Livre

L’étrange histoire de William Ellis, millionnaire né esclave

Sociologue

Les débats actuels sur la méritocratie française ont remis sur le devant de la scène ceux qu’on appelle à présent les transclasses. Comment expliquer l’existence de trajectoires semblant échapper à la reproduction sociale ? D’aucuns y voient la preuve que « quand on veut, on peut » ; d’autres, des exceptions qui confirment la règle et légitiment l’ordre social. Le détour par l’Amérique du XIXe siècle, et la biographie d’un homme noir né esclave puis devenu millionnaire et mexicain, permet de décentrer le regard et de renouveler le débat.

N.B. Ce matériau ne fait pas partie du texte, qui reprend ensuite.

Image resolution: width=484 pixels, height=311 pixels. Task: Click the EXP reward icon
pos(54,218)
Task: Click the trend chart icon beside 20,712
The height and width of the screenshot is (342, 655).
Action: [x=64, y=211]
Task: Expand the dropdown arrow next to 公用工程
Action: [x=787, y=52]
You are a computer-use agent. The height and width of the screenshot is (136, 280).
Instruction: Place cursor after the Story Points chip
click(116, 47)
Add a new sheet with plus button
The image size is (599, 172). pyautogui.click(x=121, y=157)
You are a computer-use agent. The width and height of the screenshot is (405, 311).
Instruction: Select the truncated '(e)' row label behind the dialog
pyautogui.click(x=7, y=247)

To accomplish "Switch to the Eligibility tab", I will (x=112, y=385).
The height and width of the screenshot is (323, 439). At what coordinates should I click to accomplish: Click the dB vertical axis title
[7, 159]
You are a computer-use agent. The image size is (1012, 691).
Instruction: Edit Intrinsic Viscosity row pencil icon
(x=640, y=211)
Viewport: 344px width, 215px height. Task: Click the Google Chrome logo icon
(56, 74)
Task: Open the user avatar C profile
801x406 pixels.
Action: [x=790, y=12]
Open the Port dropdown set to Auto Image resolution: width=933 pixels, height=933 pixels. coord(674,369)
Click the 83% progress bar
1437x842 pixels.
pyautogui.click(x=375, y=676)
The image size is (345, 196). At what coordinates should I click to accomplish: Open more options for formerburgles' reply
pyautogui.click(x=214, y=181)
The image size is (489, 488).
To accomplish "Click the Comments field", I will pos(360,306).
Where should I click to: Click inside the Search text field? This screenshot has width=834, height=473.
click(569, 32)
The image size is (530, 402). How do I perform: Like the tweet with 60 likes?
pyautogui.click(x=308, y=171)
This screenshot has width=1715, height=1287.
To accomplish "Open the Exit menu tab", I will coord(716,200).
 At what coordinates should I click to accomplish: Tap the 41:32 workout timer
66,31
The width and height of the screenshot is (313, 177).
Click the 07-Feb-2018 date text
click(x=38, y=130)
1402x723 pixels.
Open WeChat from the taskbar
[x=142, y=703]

Un haut de forme délicatement posé sur la tête, des moustaches impeccablement taillées en pointe et le corps recouvert par un élégant manteau à pèlerine, qui ne laisse apparaître qu’une jolie canne et une discrète paire de gants : sur la photo, William Ellis a tout de l’homme raffiné et du bourgeois accompli qu’il était réputé être dans les cercles mondains WASP de Wall Street, à la fin du XIXe siècle. Mais son regard, pourtant plein d’assurance et de sérénité, semble se perdre au loin, dans quantité d’énigmes et d’épreuves dont personne, à part lui, ne détient alors le secret. Ses yeux ne fixent pas l’objectif, ils se projettent peut-être vers l’horizon incertain et inquiétant d’une Amérique de plus en plus soumise à la ségrégation raciale, quelques décennies après l’abolition de l’esclavage en 1865.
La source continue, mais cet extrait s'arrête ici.